Miss Kopp Just Won't Quit

by Amy Stewart

Intrepid Deputy Sheriff Constance Kopp’s help for a woman inmate in a mental home sees her targeted as a political football in a key election.


The intrepid and inimitable Constance Kopp, America’s first female deputy sheriff, is back in another episode of Amy Stewart’s superbly conjured rendition of the small town of Hackensack, New Jersey, in the run-up to the First World War.

Based on true characters and events, the 6ft Austrian-American makes a fierce and lively heroine as she expounds her case for sexual equality. She may be turning 40, but this tough-minded, generous-hearted believer in second chances and equal rights is an absolute stand-out in the strong female lead character side of the genre.

In 1916, a high-stakes US election year, the country is poised on the brink of involvement in the two-year long European war which has devastated France and Belgium, the Middle East and parts of Russia and Eastern Europe.

Stewart uses Constance’s blend of practicality, forthrightness and compassion in her first-person narration as she builds a fast-moving, suspenseful story with a deep emphasis on character, politics and social issues.

With America gripped by spy hysteria and riven by the emerging unions flexing their muscles with a series of strikes, Constance, already the target of a powerful body who don’t believe women belong on the police force, and her Germanic-sounding name making her a natural target of political attacks for those determined that Sheriff Heath, running for Congress as a Democrat, is not succeeded by another liberal.

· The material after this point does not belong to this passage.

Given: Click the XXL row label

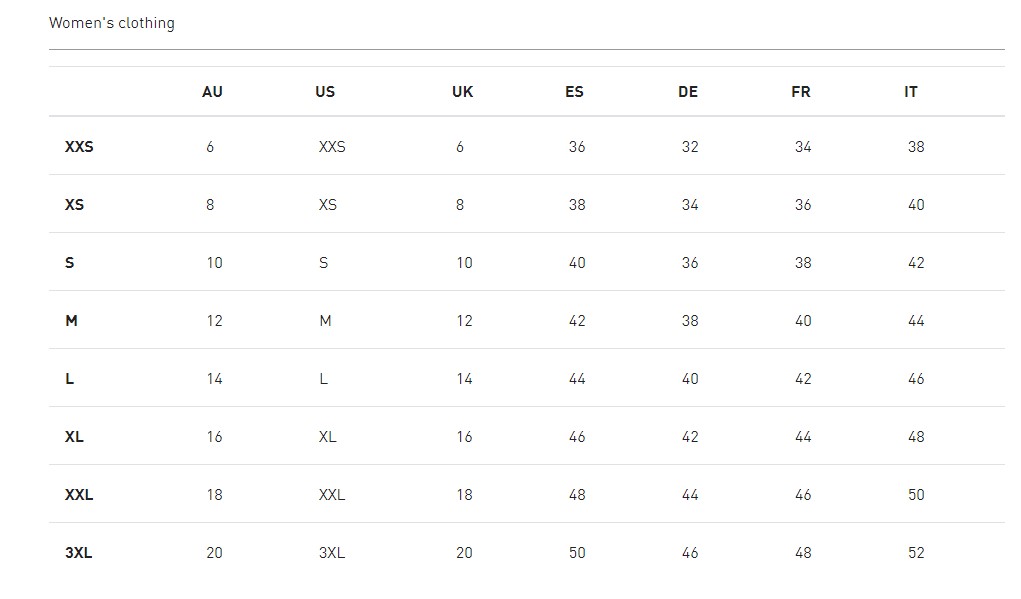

There is an uncomfortable contemporary resonance, as Constance, already under scrutiny and in a precarious position, jumps into a river at night to save a mentally disturbed prisoner who escaped from another officer.

When she discovers that a woman she was escorting to the local mental asylum at the time of the incident is regularly put into care by her husband on the say-so of a doctor who has not seen her, she begins a private investigation which both risks her job and the Sheriff’s political future.

This series is a terrific historical venture, founded in fact and highly engaging without ever attempting to sanitise the attitudes of the times. Stewart utilises plenty of wit and verve, truculent and vividly imagined characters and intrigue to offer her own interpretation of the real Constance Kopp and her feisty sisters.

It gives the reader a flavour of life for New Jersey women in the early 1900s, backed by excerpts from newspaper stories of the time, which makes Stewart’s stories even more believable.

She captures the sexism and pomposity of some of her characters beautifully, particularly Detective John Courter of the Prosecutor’s Office, and weaves together the numerous and distinct threads to produce a realistic and memorable story of what was a particularly dirty national and local political campaign.